O profeta Eliseu: o combate espiritual


Eliseu: "Os que estão connosco são mais numerosos do que os que estão com eles." Outros textos da Sagrada Escritura mostram que a nossa vida decorre entre os Santos Anjos e os espíritos decaídos. As grandes tragédias da humanidade não se explicam apenas pela fraqueza ou pela maldade dos homens. Atrás delas há um poder espiritual que seduz, engana e incita o homem a pecar, como diz São Paulo: Porque nós não temos de lutar contra a carne e o sangue, mas contra os Principados, Potestades, contra os Dominadores deste mundo tenebroso, contra os espíritos malignos espalhados pelos ares (Ef 6,12).
DEUS manda então os Anjos como um auxílio proporcionado às nossas necessidades.

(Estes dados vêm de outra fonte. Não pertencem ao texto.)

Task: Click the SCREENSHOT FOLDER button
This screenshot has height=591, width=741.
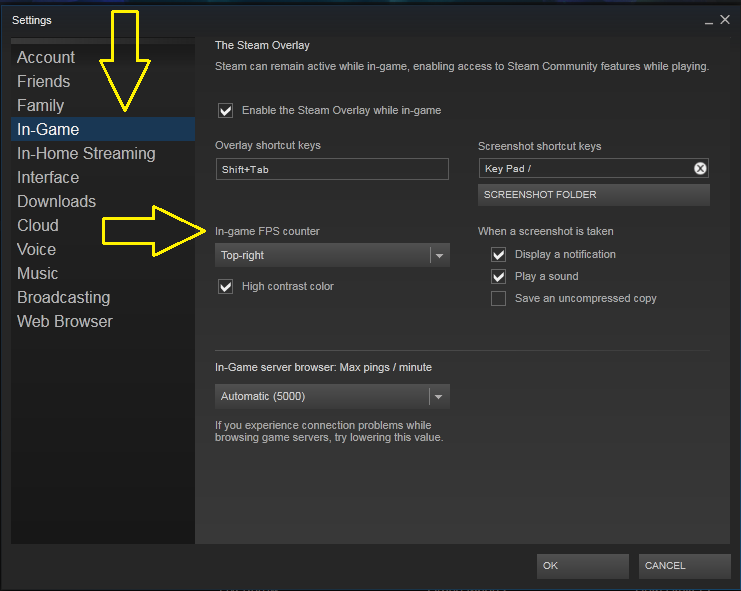Action: pyautogui.click(x=593, y=195)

Não é sem motivo que um dos principais títulos de DEUS no Antigo Testamento é: "Senhor, DEUS dos Exércitos". Os Anjos formam este exército de DEUS para nos proteger. Isto manifesta-se na história do profeta Eliseu no tempo do reinado de Acaz.
O rei de Assíria estava em guerra contra Israel e tinha armado emboscadas. Mais de uma vez, porém, viu os seus planos baldados, porque o profeta tinha comunicado ao rei de Israel a estratégia do inimigo. Por isso, o rei de Assíria pensava em aprisionar Eliseu quando este se encontrava em Dotan. O exército inimigo veio com numerosos cavalos e carros em grande número e durante a noite pôs cerco à cidade. O servo de Eliseu, viu isto de madrugada e exclamou cheio de angústia: 'Ah!, meu senhor, que vamos fazer agora?' Eliseu respondeu-lhe: 'Não temas, os que estão connosco são mais numerosos do que os que estão com eles'. Eliseu, depois de fazer oração, disse: 'Senhor, abre-lhe os olhos para que veja'. O Senhor abriu os olhos do servo e ele viu o monte repleto de cavalos e carros de fogo, em redor de Eliseu (2 Rs 6,15-17).

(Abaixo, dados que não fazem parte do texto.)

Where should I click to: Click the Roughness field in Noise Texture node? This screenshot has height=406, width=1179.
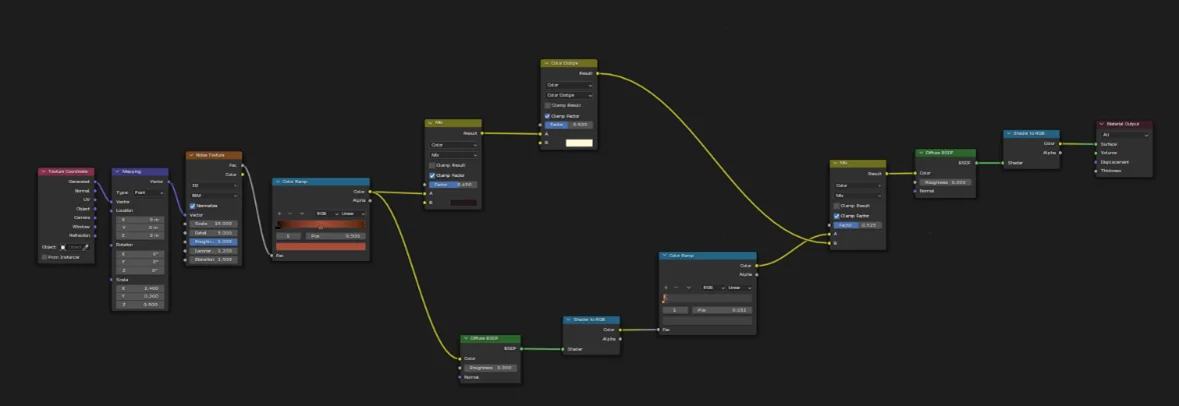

O inimigo foi repelido porque o profeta rezava e o Anjo cegou os Assírios. Eliseu saiu, levou-os ao rei de Israel na Samaria, e só quando foram presos lhes abriu os olhos (cf. 6,20).

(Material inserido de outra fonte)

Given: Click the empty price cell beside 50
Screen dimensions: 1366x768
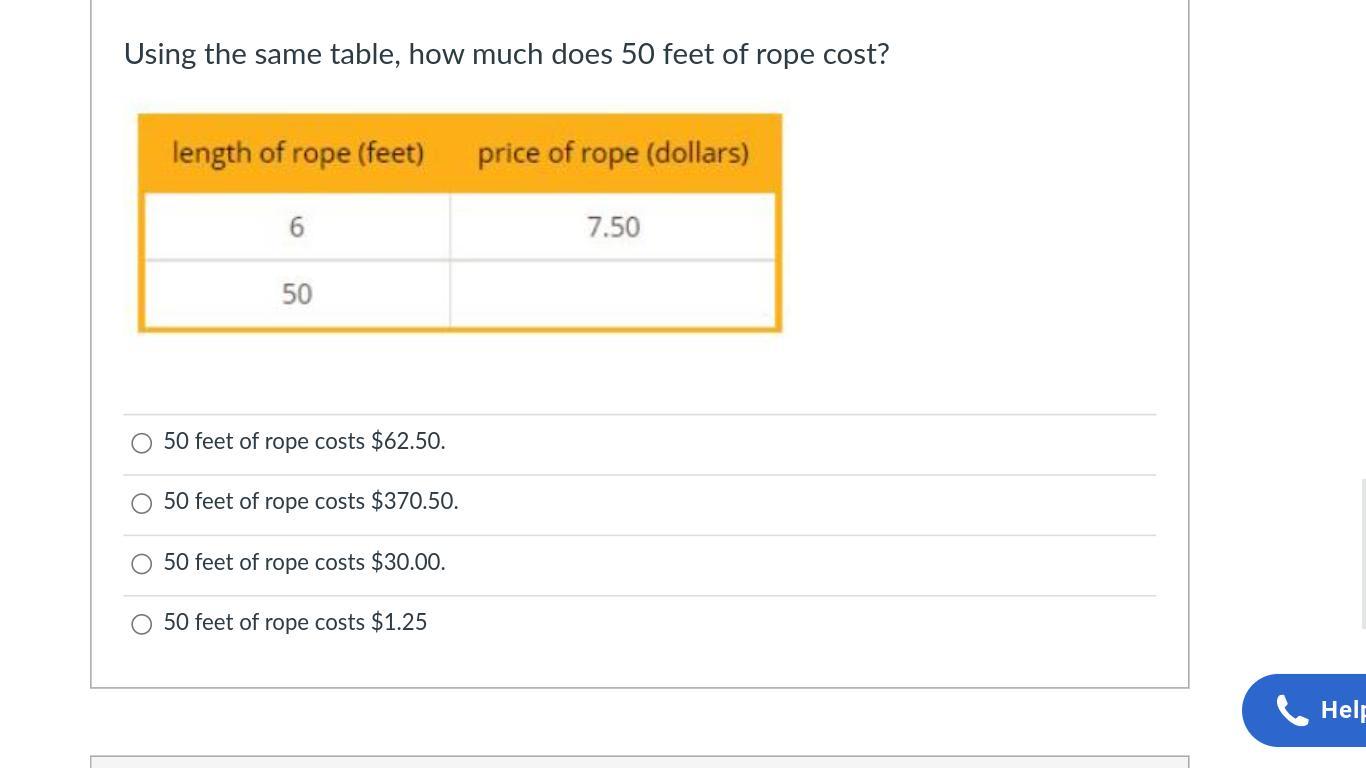Looking at the screenshot, I should (x=613, y=294).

O fim da história é importantíssimo para todos os que procuram uma união profunda com os Anjos. O rei de Israel quis matar os prisioneiros, mas o profeta, cheio de clemência por causa da sua íntima união com DEUS, disse ao rei que servisse um banquete aos guerreiros assírios e que os deixasse voltar para junto do seu senhor. O fruto deste gesto misericordioso foi que a Assíria deixou Israel em paz por muito tempo (cf. 6,23). Uma alma de oração expressou-se assim sobre este ensinamento: Temos de nos esforçar por ser Anjos da misericórdia e não Anjos da cólera de DEUS.